Examples of water-soluble azo initiators include 2,2′-azobis(amidinopropane) dihydrochloride, 2,2′-azobis[2-(5-methyl-imidazolin-2-yl)propane]hydrogen dichloride compound, 4,4'-azobis(4-cyanovaleric acid) and the like. Examples of redox systems include combinations of ammonium peroxodisulfate with sodium sulfite, sodium hydrogen sulfite, trimethylamine, tetramethylethylenediamine, and the like.
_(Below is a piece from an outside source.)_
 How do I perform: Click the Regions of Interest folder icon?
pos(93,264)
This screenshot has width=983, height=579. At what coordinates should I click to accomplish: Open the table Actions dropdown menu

Further examples of peroxides include ammonium or potassium peroxodisulfate, hydrogen peroxide, benzoyl peroxide, lauroyl peroxide, octanoyl peroxide, succinic peroxide, t-butylperoxy-2-ethylhexanoate, etc. can be mentioned.

In order to adjust the degree of polymerization, it is effective to use 0.1 to 5 mass % of isopropyl alcohol or 0.02 to 0.5 mass % of sodium formate to the monomer.
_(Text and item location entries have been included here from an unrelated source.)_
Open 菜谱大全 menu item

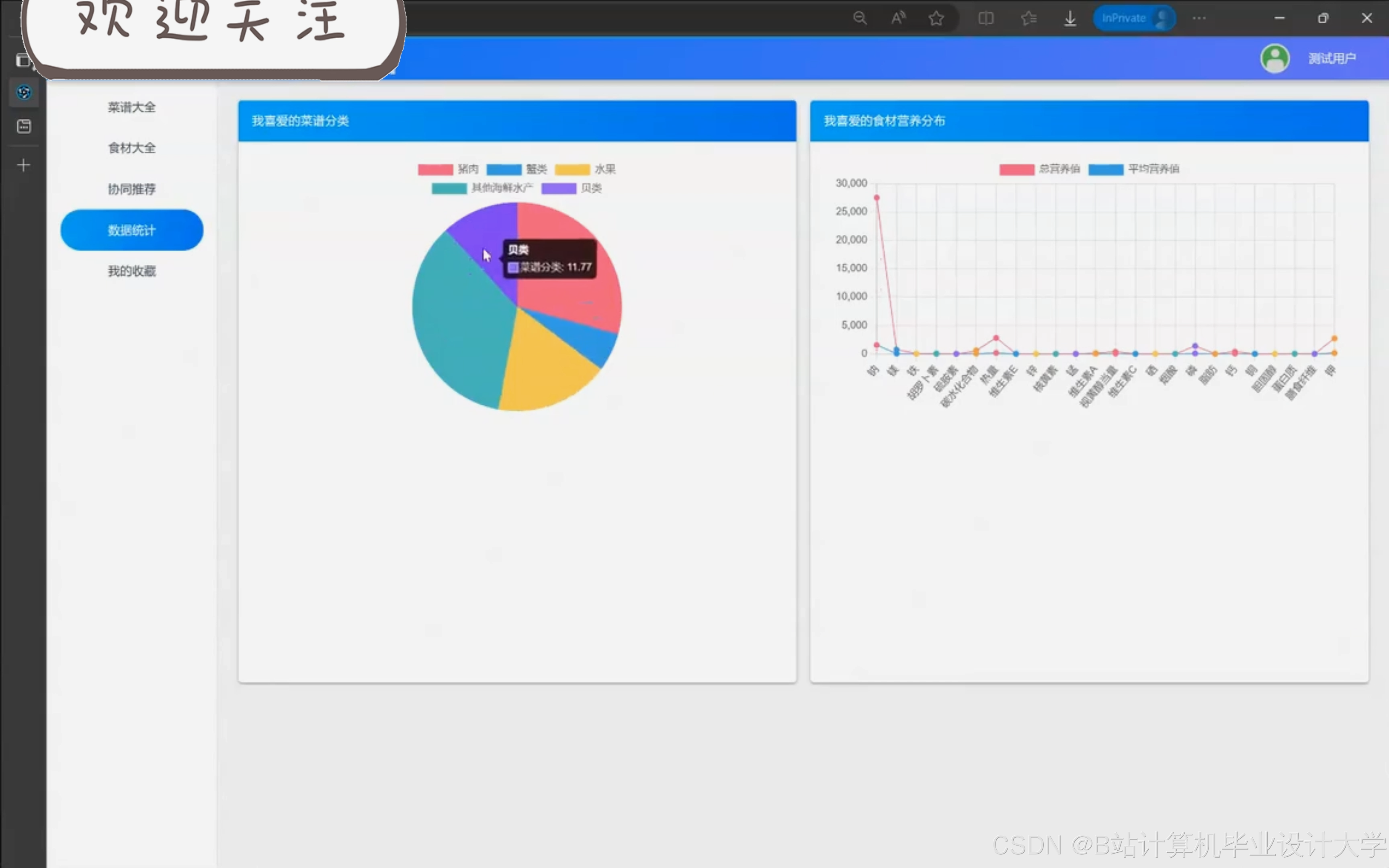coord(131,107)
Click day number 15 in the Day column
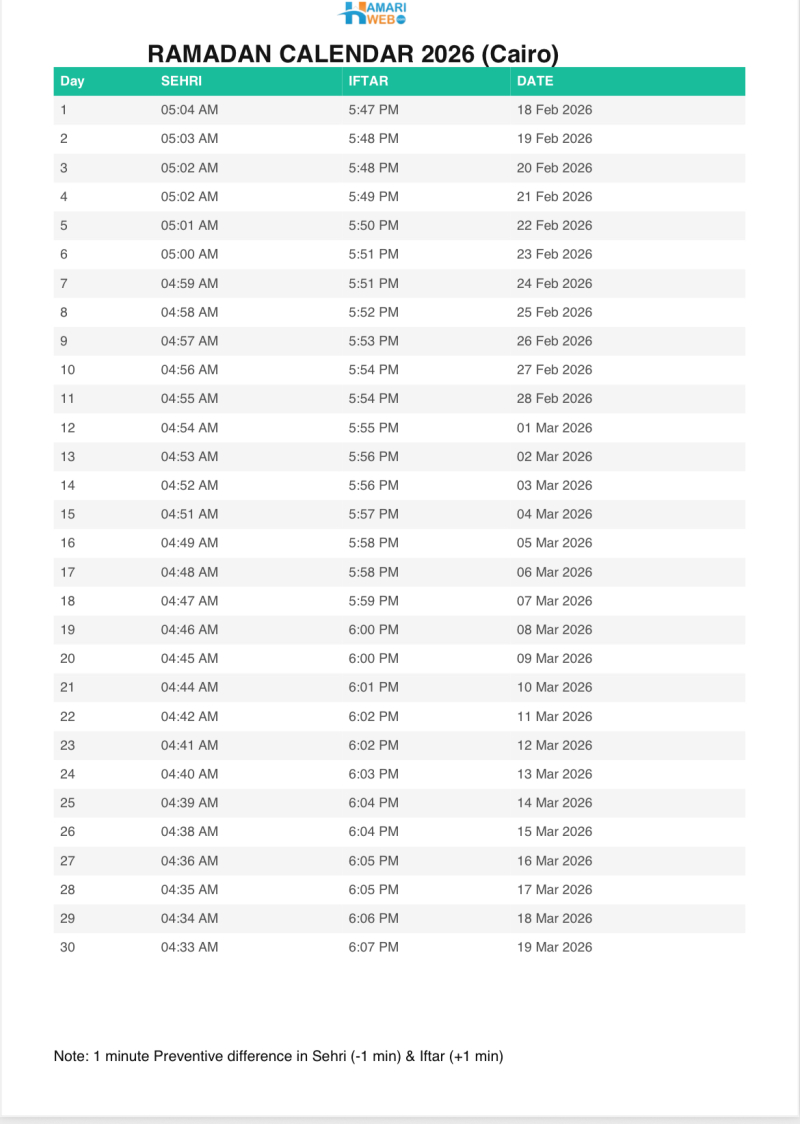The width and height of the screenshot is (800, 1124). [67, 514]
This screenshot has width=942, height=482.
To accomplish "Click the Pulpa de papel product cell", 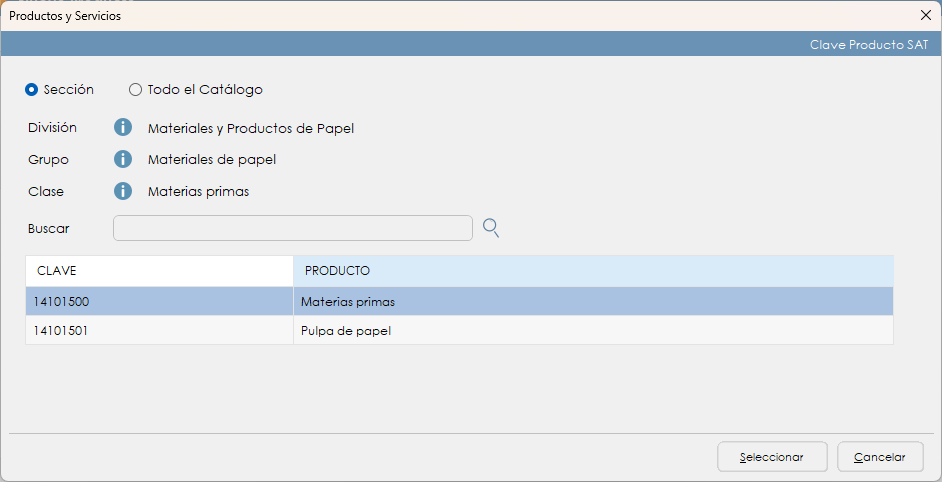I will 346,331.
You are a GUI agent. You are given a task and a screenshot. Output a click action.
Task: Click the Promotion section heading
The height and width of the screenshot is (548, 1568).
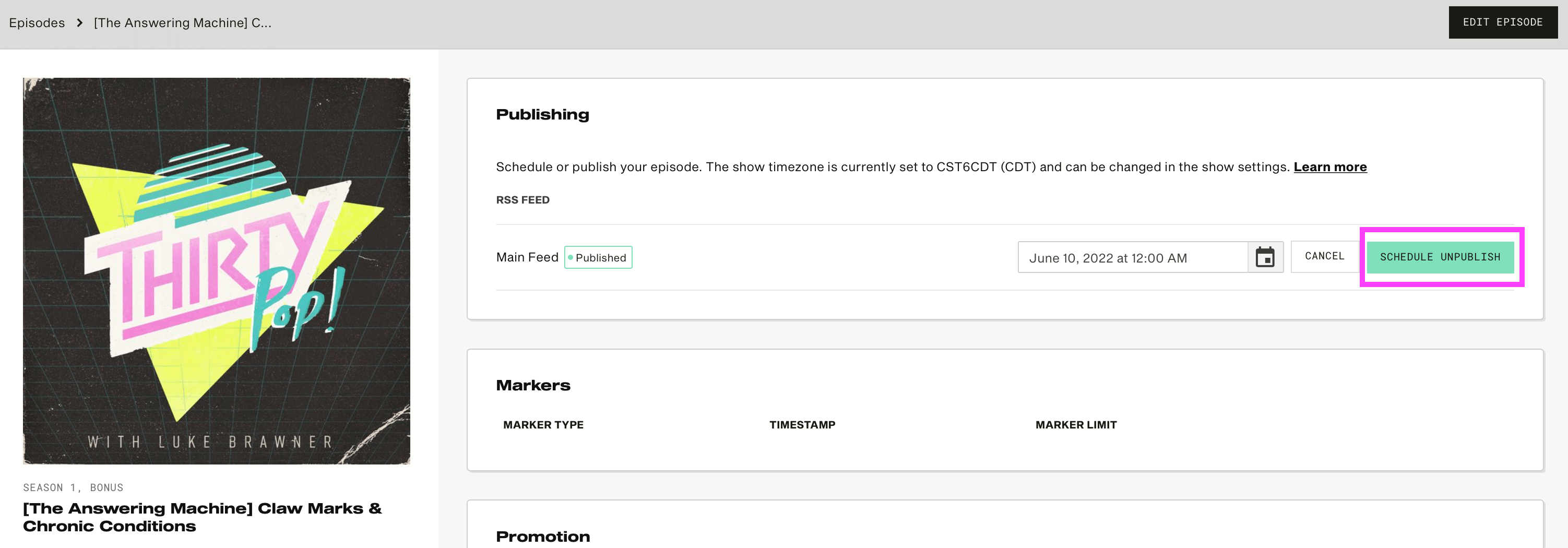click(543, 537)
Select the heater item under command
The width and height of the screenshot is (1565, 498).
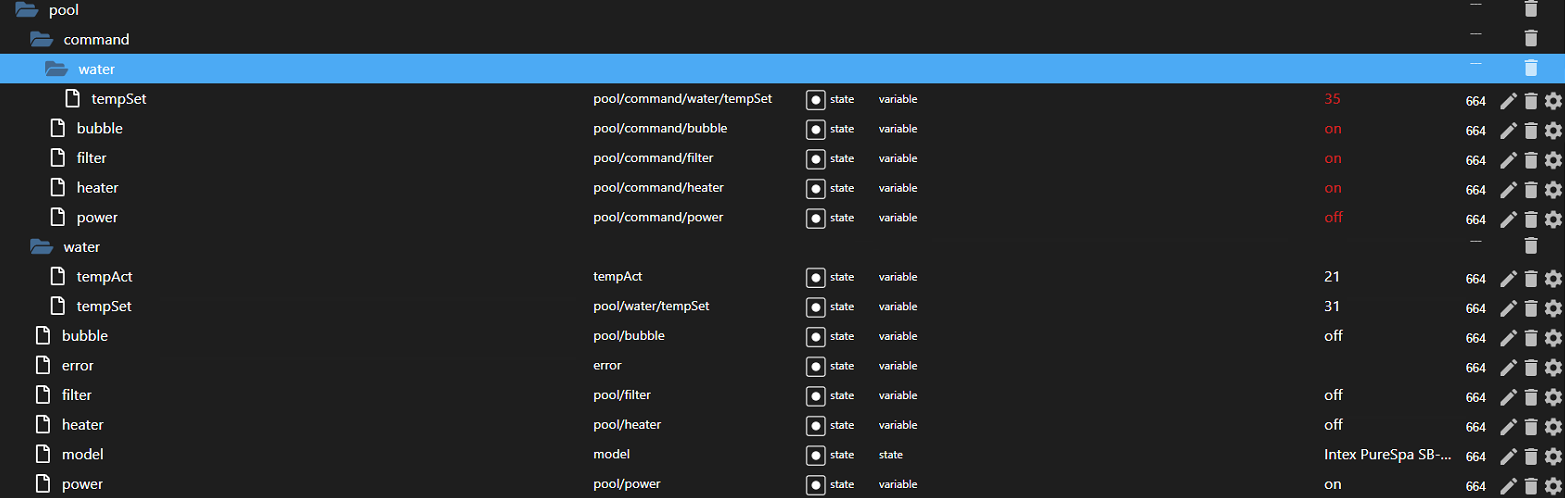pyautogui.click(x=97, y=188)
The polymerization concentration of the monomer is in the range of 20 to 50% by mass, and the polymerization concentration and temperature are appropriately set according to the composition of the monomer and the selection of the initiator.

Polyacrylamide-based (PAM-based) polymers, which are widely used as retention aids, are designed to increase the molecular weight of PAM-based polymers in order to further improve the retention of papermaking raw materials in the wire part of the papermaking process. Studies have been conducted on methods for enhancing the cross-linking adsorption action with pulp fibers and fillers in the raw material to improve the flocculation effect. However, increasing the molecular weight causes excessive entanglement between polymers, resulting in a decrease in the charge neutralization action and a significant improvement in the yield effect may not be obtained. It is presumed that the anionic water-soluble polymer in the present invention maintains a high molecular weight and suppresses excessive entanglement between polymers, thereby obtaining a high retention effect. It is considered that the addition of the inorganic salt suppresses the entanglement, and as a result, both the cross-linking adsorption action and the charge neutralization action are achieved, resulting in a high yield effect.
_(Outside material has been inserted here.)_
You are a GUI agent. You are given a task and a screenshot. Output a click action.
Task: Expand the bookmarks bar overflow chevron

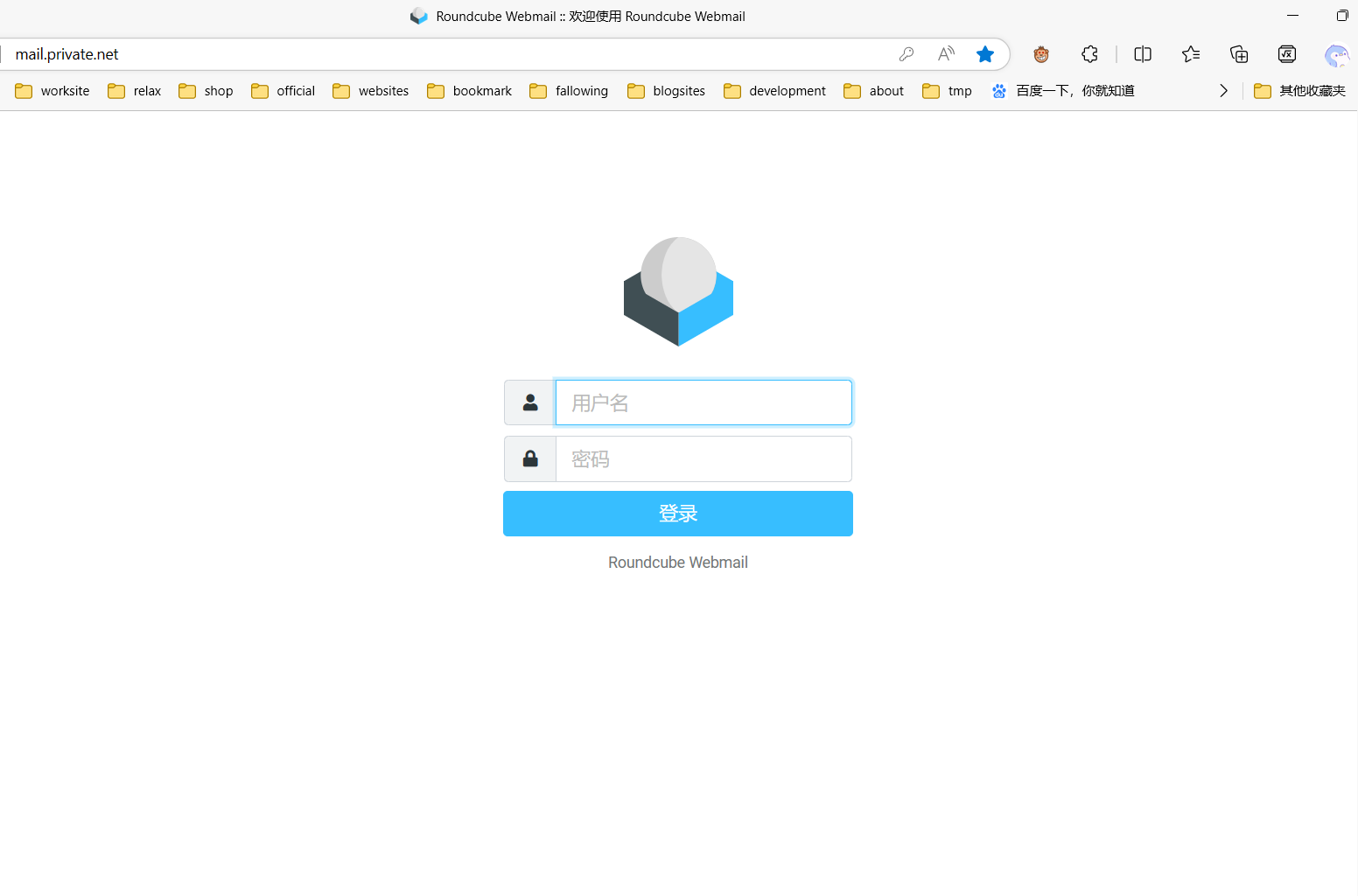coord(1223,91)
The polymer structure of the anionic water-soluble polymer in the present invention can be indexed by the charge inclusion rate. The charge inclusion rate used in the present invention is defined as follows.
Definition (A): Charge inclusion rate (%) = (1-α/β) x 100
α is a 0.025% by mass aqueous solution of an anionic water-soluble polymer adjusted to pH 10.0 with ammonia using a PCD titrator (PCD-500, AT-510) manufactured by Kyoto Electronics Industry Co., Ltd., dropping liquid: 1/ It is a titration amount obtained by titration with a 1000N polydiallyldimethylammonium chloride aqueous solution, dropping rate: 0.1 ml/5 sec, end point determination: 0 mV. β is a 0.0025% by mass aqueous solution of an anionic water-soluble polymer adjusted to pH 10.0 with ammonia using an Ace homogenizer (AM-11) manufactured by Nippon Seiki Seisakusho Co., Ltd. under the conditions of 10000 rpm and 5 minutes. In addition, titration was similarly performed using a PCD titrator with a dropping liquid: 1/1000N polydiallyldimethylammonium chloride aqueous solution, dropping rate: automatic control, and endpoint determination: 0 mV.
In addition, the PCD titration device is not limited to the above device as long as it can perform similar measurements. The error must be within ±0.5%.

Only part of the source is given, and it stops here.